# [GOAL]
Rewrite the material below, changing "computer-use agent" to "screen navigation assistant" wherever it occurs and leaving everything else untouched.

# [DATA FOR THIS EXERCISE]
• • •

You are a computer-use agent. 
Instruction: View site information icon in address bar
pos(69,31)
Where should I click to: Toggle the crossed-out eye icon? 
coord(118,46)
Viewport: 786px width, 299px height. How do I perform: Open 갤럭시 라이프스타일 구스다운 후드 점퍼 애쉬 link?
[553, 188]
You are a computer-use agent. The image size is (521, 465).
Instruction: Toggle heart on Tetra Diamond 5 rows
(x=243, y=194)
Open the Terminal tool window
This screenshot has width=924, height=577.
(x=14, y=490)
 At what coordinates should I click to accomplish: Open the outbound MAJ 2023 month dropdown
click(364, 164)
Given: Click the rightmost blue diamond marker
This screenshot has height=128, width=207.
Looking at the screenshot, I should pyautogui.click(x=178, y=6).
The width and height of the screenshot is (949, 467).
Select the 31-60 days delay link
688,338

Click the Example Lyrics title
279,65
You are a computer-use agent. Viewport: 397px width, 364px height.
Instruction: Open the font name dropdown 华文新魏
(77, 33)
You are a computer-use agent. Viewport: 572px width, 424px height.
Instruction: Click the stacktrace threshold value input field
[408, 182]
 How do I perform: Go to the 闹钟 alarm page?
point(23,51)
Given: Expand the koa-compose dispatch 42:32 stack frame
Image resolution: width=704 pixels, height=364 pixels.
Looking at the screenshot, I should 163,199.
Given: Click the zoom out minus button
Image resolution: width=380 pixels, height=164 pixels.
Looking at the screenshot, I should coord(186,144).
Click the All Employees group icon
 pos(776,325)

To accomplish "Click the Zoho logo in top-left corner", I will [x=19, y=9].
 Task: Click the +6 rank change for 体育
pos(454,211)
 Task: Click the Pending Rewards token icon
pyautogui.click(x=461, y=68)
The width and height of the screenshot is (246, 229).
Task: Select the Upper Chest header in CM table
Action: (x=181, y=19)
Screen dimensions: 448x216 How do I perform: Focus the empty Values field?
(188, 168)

• • •

# [IN RESPONSE]
You are a screen navigation assistant. 
Instruction: View site information icon in address bar
pos(69,31)
Where should I click to: Toggle the crossed-out eye icon? 
coord(118,46)
Viewport: 786px width, 299px height. How do I perform: Open 갤럭시 라이프스타일 구스다운 후드 점퍼 애쉬 link?
[553, 188]
You are a screen navigation assistant. The image size is (521, 465).
Instruction: Toggle heart on Tetra Diamond 5 rows
(x=243, y=194)
Open the Terminal tool window
This screenshot has width=924, height=577.
(x=14, y=490)
 At what coordinates should I click to accomplish: Open the outbound MAJ 2023 month dropdown
click(364, 164)
Given: Click the rightmost blue diamond marker
This screenshot has height=128, width=207.
Looking at the screenshot, I should pyautogui.click(x=178, y=6).
The width and height of the screenshot is (949, 467).
Select the 31-60 days delay link
688,338

Click the Example Lyrics title
279,65
You are a screen navigation assistant. Viewport: 397px width, 364px height.
Instruction: Open the font name dropdown 华文新魏
(77, 33)
You are a screen navigation assistant. Viewport: 572px width, 424px height.
Instruction: Click the stacktrace threshold value input field
[408, 182]
 How do I perform: Go to the 闹钟 alarm page?
point(23,51)
Given: Expand the koa-compose dispatch 42:32 stack frame
Image resolution: width=704 pixels, height=364 pixels.
Looking at the screenshot, I should 163,199.
Given: Click the zoom out minus button
Image resolution: width=380 pixels, height=164 pixels.
Looking at the screenshot, I should coord(186,144).
Click the All Employees group icon
 pos(776,325)

To accomplish "Click the Zoho logo in top-left corner", I will [x=19, y=9].
 Task: Click the +6 rank change for 体育
pos(454,211)
 Task: Click the Pending Rewards token icon
pyautogui.click(x=461, y=68)
The width and height of the screenshot is (246, 229).
Task: Select the Upper Chest header in CM table
Action: (x=181, y=19)
Screen dimensions: 448x216 How do I perform: Focus the empty Values field?
(188, 168)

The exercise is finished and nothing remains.